The Work Group strongly supports the opinion that the PD outcome data for a weekly Kt/Vurea of 2.0 are so compelling that using the same figure for initiation of dialysis justifies the small risks of performing peritoneal dialysis. Those risks include infections and the possibility that increasing the length of time on PD contributes to eventual patient "burn-out." If a patient is suspected to be at high risk for these complications, PD may not be the best choice for renal replacement therapy. The Work Group acknowledges that the risks of early initiation of PD are not clearly known, but that the risks of late initiation are known and are unacceptable. Furthermore, not knowing which initiation strategy (incremental versus full therapy initiation) is better, the Work Group recommends that either approach be used to reach or exceed targets.
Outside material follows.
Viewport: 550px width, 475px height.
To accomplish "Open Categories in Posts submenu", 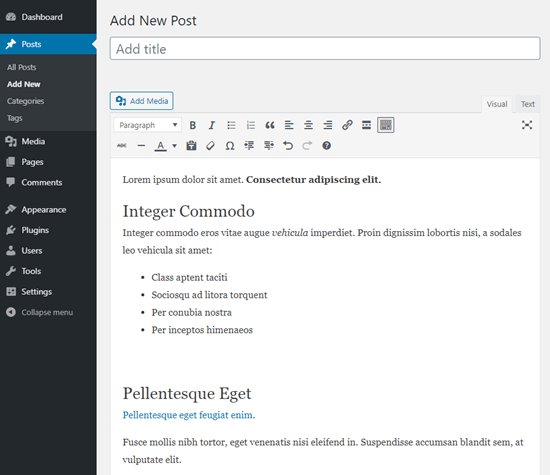I will click(25, 101).
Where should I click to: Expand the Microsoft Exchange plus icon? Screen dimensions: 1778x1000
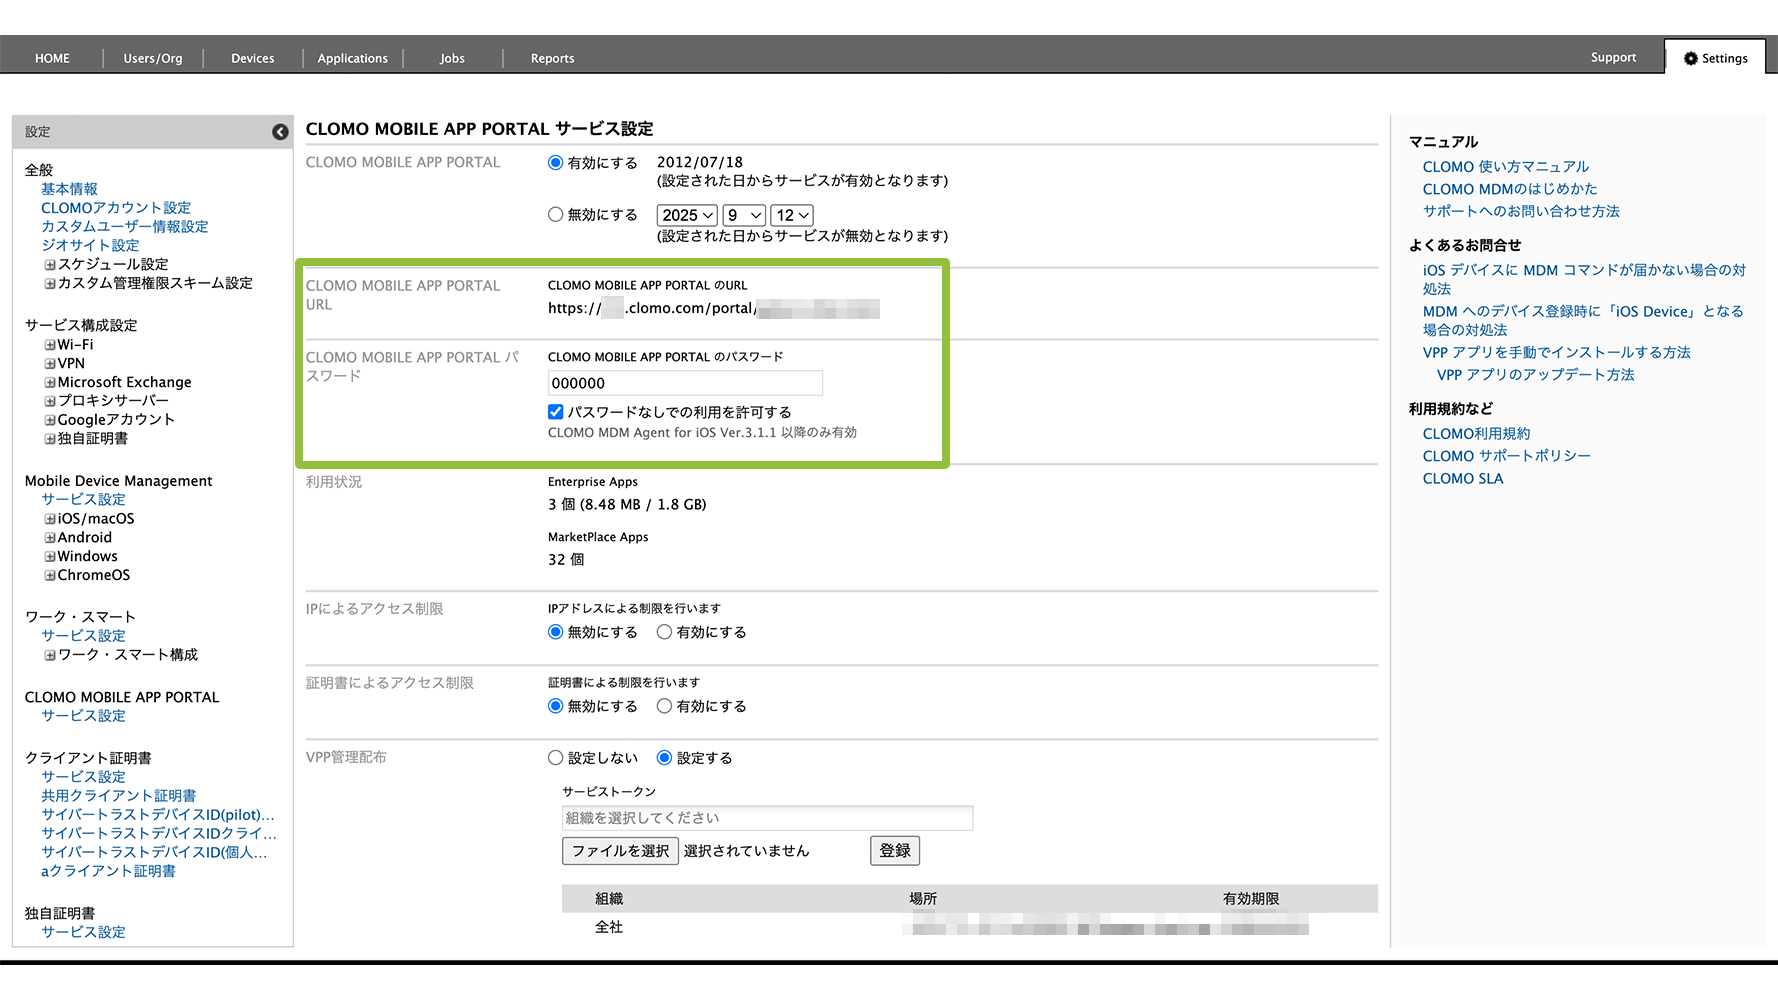click(x=49, y=383)
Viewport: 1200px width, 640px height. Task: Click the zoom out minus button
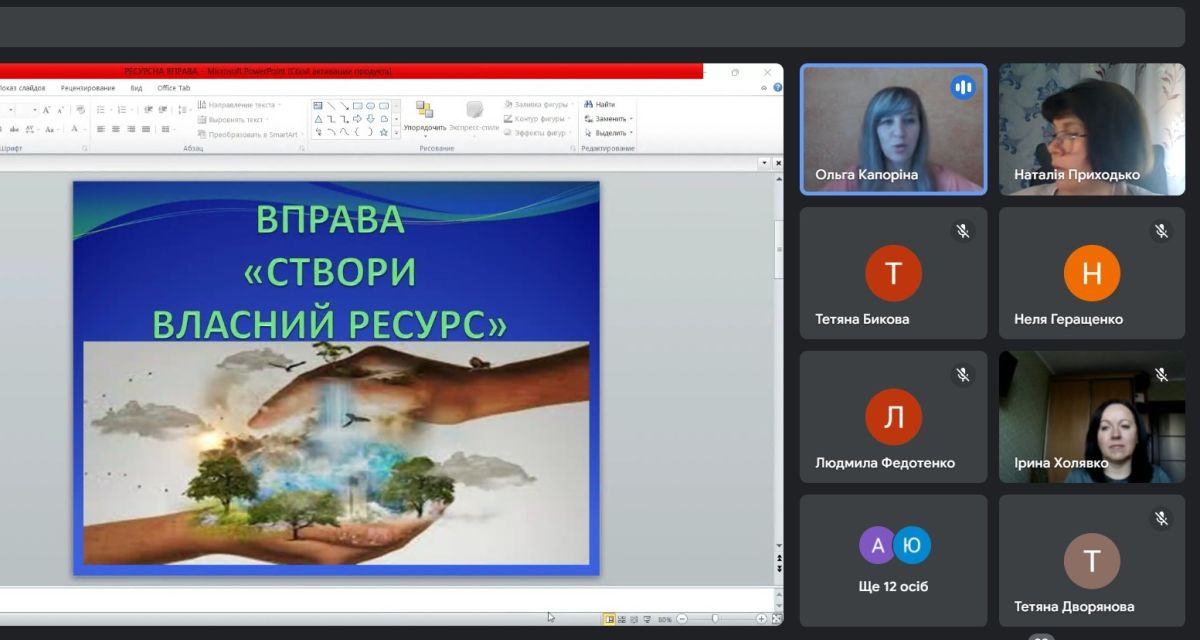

Compared to CAPD, it is more complex to calculate the incremental dose of hemodialysis (HD) that would be needed such that the total continuous delivered weekly Kt/Vurea would be greater than 2.0. However, it can be estimated using the fundamental assumption underlying CAPD, that at the same protein catabolic rate, continuous renal replacement therapy must keep the steady state BUN equal to the average pre-hemodialysis BUN. (See Appendix G for further discussion of this assumption.) If weekly Krt/Vurea is 1.6 , for example, a one time per week HD treatment must deliver an equilibrated (double-pool) Kt/Vurea of 2.0 to achieve a total continuous weekly Kt/Vurea equivalent to 2.0. This is quite difficult to achieve, so two HD treatments per week may be more realistic for this level of RRF. If weekly Krt/Vurea is 0.5, two HD treatments must each deliver an equilibrated (double-pool) Kt/Vurea of 2.0 to achieve a total continuous weekly Kt/Vurea equivalent to 2.0. This is also quite difficult to achieve, so three HD treatments per week may be more realistic for this level of RKF. More technical details about intermittent HD are described in Appendix A, including the role of biocompatible membranes to help preserve RKF.

It is a general consensus that patients with diabetes should initiate dialysis at levels of RKF higher than in patients with causes of ESRD other than diabetes. That practice is not altered by this guideline.

The Work Group also recognizes that for many clinicians, initiating dialysis based on Kt/Vurea is a new concept. Therefore, we have attempted to equate this to the traditional measure of urea clearance, CCr, and GFR (estimated by the arithmetic mean of urea and creatinine clearance).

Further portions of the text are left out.